Systemic Lupus Erythematosus Disease Summary

Overview

Systemic lupus erythematosus (SLE) is a chronic, multisystem, inflammatory, autoimmune disorder. It is further described in the Introduction section.

SLE frequently occurs in Asians, Africans and Hispanics. Information about the regional and worldwide incidence and prevalence of this disease can be found in the Epidemiology section.

The Pathophysiology section describes the interplay between genetic and environmental factors that alter the patient’s immunity that can cause the development of SLE.

Categories of disease activity in SLE are described in detail in the Classification section.

History and Physical Examination

Most patients with SLE present with arthralgia of the hand. But systemic signs and symptoms vary, and these are enumerated in the Clinical Presentation section.

Diagnosis

The European League Against Rheumatism (EULAR) or American College of Rheumatology (ACR) provides the criteria for the diagnosis of SLE, and these are enumerated and discussed in the Diagnosis or Diagnostic Criteria section. Disease activity indices that can be used in assessing disease activity of SLE are also in this section.

Complete blood count (CBC) and antinuclear antibodies (ANAs) may be performed to help with the diagnosis of SLE. The Laboratory Tests and Ancillaries section states the other tests that may be performed for the confirmation of the diagnosis of systemic lupus erythematosus and some of its specific manifestations like lupus nephritis and neuropsychiatric SLE.

The Differential Diagnosis section has enumerated conditions that can mimic systemic lupus erythematosus, and they should be identified and ruled out.

Management

The Evaluation section mentions the importance of multidisciplinary team approach in managing patients with systemic lupus erythematosus thus proper specialist referral should be done. This section also discusses the comorbidities of systemic lupus erythematosus.
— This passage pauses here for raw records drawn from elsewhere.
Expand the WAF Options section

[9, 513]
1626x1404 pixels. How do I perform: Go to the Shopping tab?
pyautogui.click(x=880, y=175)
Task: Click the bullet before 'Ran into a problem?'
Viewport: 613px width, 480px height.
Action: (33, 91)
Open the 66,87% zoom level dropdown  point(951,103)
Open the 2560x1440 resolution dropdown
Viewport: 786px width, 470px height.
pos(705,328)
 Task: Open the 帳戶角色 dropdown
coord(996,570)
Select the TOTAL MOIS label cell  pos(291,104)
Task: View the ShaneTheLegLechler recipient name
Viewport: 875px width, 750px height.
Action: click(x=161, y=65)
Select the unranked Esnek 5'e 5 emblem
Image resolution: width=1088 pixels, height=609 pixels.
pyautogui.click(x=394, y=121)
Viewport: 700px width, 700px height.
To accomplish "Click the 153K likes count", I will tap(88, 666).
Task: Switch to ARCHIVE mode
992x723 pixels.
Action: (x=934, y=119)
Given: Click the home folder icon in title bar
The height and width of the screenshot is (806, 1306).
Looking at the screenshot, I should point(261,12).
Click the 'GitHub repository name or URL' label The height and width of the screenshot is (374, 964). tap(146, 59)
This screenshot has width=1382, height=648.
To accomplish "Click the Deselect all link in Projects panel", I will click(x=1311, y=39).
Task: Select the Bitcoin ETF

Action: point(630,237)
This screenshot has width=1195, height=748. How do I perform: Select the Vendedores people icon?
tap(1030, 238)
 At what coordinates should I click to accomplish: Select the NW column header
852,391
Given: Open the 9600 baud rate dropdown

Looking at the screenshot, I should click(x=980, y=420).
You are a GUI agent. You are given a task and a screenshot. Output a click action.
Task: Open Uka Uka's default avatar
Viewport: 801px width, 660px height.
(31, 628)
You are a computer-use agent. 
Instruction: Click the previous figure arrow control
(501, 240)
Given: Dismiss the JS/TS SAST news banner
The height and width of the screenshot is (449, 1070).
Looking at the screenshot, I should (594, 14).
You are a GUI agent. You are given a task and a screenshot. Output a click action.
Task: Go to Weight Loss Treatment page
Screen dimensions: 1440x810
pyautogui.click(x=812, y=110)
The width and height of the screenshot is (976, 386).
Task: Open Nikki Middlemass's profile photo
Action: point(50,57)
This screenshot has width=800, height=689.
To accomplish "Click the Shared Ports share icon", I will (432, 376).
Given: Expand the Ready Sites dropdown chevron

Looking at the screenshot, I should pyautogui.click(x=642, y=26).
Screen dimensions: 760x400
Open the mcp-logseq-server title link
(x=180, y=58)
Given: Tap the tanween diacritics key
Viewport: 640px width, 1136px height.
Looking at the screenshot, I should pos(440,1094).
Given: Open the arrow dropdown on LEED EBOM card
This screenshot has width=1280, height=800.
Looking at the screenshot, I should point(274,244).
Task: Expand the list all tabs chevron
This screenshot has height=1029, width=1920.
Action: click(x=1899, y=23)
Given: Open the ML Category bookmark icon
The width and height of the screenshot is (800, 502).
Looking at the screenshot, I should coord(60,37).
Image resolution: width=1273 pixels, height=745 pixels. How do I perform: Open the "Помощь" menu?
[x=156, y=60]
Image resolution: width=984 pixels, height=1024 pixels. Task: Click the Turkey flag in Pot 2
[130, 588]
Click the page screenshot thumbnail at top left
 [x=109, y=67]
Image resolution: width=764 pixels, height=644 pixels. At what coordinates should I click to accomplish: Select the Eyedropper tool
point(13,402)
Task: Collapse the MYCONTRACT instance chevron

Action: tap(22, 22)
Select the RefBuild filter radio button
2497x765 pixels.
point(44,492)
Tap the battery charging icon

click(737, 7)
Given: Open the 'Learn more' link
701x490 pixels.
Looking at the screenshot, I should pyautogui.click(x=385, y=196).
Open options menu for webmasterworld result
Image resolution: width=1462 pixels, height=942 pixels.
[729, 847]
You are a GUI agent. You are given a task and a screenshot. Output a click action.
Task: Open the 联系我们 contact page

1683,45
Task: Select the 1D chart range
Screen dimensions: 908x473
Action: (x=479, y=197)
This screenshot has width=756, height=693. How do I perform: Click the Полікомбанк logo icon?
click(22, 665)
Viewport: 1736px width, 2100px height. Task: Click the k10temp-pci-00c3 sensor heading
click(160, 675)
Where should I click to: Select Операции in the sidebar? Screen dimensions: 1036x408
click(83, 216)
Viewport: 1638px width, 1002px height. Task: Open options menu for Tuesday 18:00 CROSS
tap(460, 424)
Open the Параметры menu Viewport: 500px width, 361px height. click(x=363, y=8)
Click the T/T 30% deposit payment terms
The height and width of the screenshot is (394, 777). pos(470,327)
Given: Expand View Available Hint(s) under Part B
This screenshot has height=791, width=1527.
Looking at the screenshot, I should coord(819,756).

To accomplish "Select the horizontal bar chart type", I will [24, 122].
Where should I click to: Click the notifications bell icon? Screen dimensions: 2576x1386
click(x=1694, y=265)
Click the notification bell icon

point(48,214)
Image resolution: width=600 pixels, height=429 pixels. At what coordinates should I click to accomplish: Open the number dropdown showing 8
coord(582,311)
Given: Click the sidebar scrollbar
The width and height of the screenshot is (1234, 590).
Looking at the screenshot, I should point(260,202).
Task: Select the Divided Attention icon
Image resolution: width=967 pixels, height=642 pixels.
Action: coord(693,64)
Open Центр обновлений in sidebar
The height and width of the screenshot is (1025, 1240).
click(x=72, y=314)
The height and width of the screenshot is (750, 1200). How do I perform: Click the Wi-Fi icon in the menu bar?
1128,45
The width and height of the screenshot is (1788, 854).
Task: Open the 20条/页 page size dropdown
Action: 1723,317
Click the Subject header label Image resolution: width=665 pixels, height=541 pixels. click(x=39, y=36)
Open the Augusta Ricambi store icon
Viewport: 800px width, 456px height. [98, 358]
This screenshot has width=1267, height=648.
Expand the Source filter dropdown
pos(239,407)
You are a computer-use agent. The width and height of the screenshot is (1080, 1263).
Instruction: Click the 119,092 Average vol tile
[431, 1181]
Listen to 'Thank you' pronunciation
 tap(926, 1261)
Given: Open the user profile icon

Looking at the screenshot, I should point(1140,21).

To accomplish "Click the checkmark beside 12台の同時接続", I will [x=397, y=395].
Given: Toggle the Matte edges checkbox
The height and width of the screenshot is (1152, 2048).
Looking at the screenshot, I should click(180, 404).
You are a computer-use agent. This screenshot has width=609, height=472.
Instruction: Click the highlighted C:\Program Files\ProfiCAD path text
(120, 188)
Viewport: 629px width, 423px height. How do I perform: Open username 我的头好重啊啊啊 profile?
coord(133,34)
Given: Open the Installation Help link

The Principles of Therapy section enumerates the goals of therapy and the individualized approach in managing patients with systemic lupus erythematosus.

Therapeutic agents for systemic lupus erythematosus such as anti-inflammatory agents, disease modifying anti-rheumatic drugs (DMARDs), immunosuppressants, biologic agents, intravenous immunoglobulin and nonsteroidal anti-inflammatory drugs (NSAIDs) are enumerated and discussed in detail in the Pharmacological Therapy section. Drug options for specific manifestations of SLE and comorbidities are also in this section.

Patient education is discussed in detail in the Nonpharmacological section. In this section also there is a discussion on plasma exchange or plasmapheresis.

Lifetime Monitoring is essential in patients with systemic lupus erythematosus and this section mentions that the frequency of visits depends on the disease activity, severity and extent, response to treatment, type of treatment, and monitoring of toxicity. Parameters to assess during these visits are also enumerated in this section.

Patients in long-term treatment with SLE drugs may have Complications and these are enumerated and discussed in this section.